3. The student movement could not remain forever on this tight leash, drawn behind a workers movement under Stalinist or Social Democratic domination. It had to either submit and return to the bosom of the “democratic” forces or rely on the resources of the student population and alone, or at the risk of isolating itself, take the initiative and try to upset the status quo in the class struggle. The student movement was driven to this choice. Economic struggles that were halted or diverted as they ran up against a stat speaking in the name of the “national interest” seemed increasingly futile. Thus, the mobilizing structures taken over from the vocational interest group associations seem too constrictive. The example of the March 22 Movement at its birth was typical. Along with this movement, the vanguard groups took the initiative of combining the fragmented political activities of the student movement into an anti-imperialist, anti-capitalist, and anti-bureaucratic movement.

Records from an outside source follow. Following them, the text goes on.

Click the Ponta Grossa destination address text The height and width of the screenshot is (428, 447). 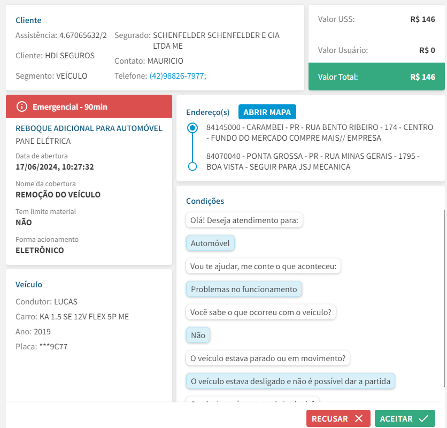coord(313,162)
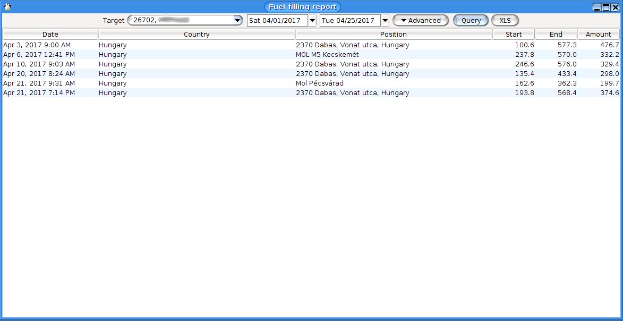This screenshot has width=623, height=321.
Task: Open the end date picker arrow
Action: (385, 21)
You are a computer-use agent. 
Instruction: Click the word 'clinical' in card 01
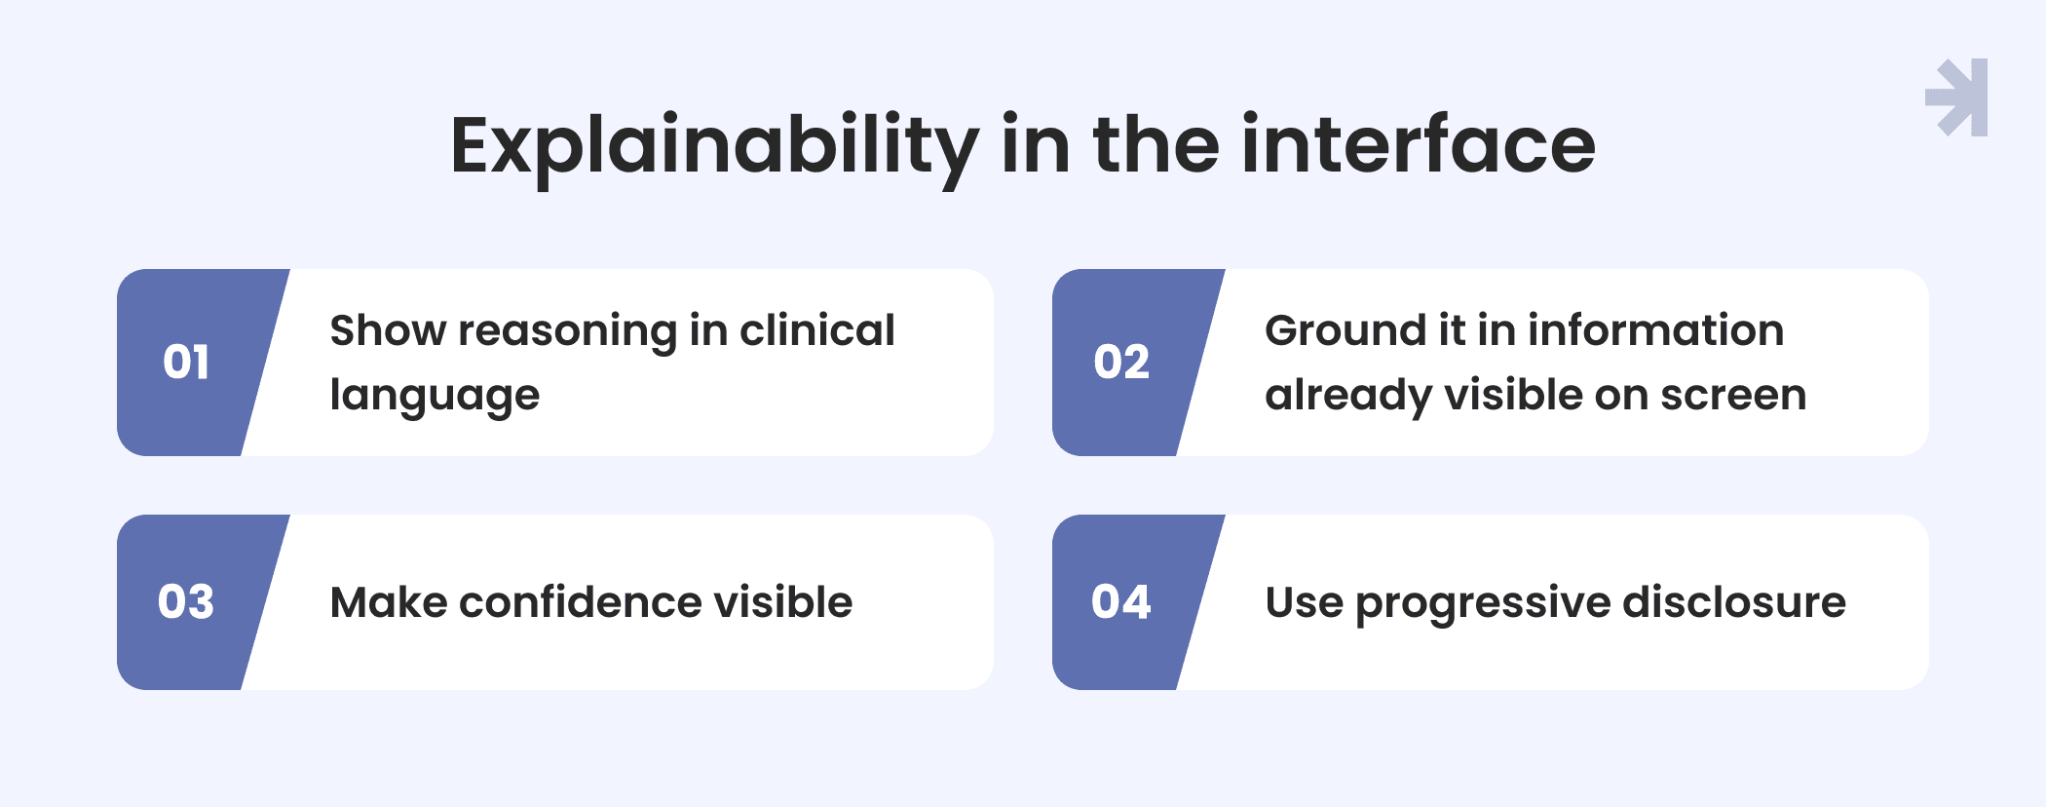(817, 330)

After this turn, the student movement ceased to follow its natural channels; it was organized by the vanguard groups which defined its role and its objectives, no longer in accordance with campus criteria but in accordance with the general relation of forces, an overall evaluation of the class struggle. In this altered form, the student movement acquired the means to play the role of a temporary substitute vanguard, of accelerator or detonator of the class struggle, more by its exemplary forms of struggle than by its programmatic content.

4. Once the workers movement began to struggle, the student movement could not continue to play its role of substitute vanguard by giving an example of determination and courage. The workers cannot limit themselves to moving through the tactical breaches opened up by the students. They need strategic perspectives and slogans which the student movement, incapable by itself of going beyond a certain level of political comprehension – that of petty-bourgeois radicalism – cannot provide. In the face of this problem, the student movement yields to the revolutionary vanguard.

[|[rouge]V.[/rouge]|]

1. The temporary vanguard role played by the student movement is not a novelty requiring any revision of Marxism. Already Engels, Trotsky, Mao Tse-Tung hailed the vanguard role played by the students in Austria in 1850, in China in 1919. This role merely testified to the fact that the bourgeoisie was no longer vigorous enough to make its revolution and the proletariat was not yet mature enough to lead its own. Today, the vanguard role of the student movement is no longer a sign of the insufficient objective maturity of the proletariat but of the bankruptcy of its Social Democratic or Stalinist leaderships.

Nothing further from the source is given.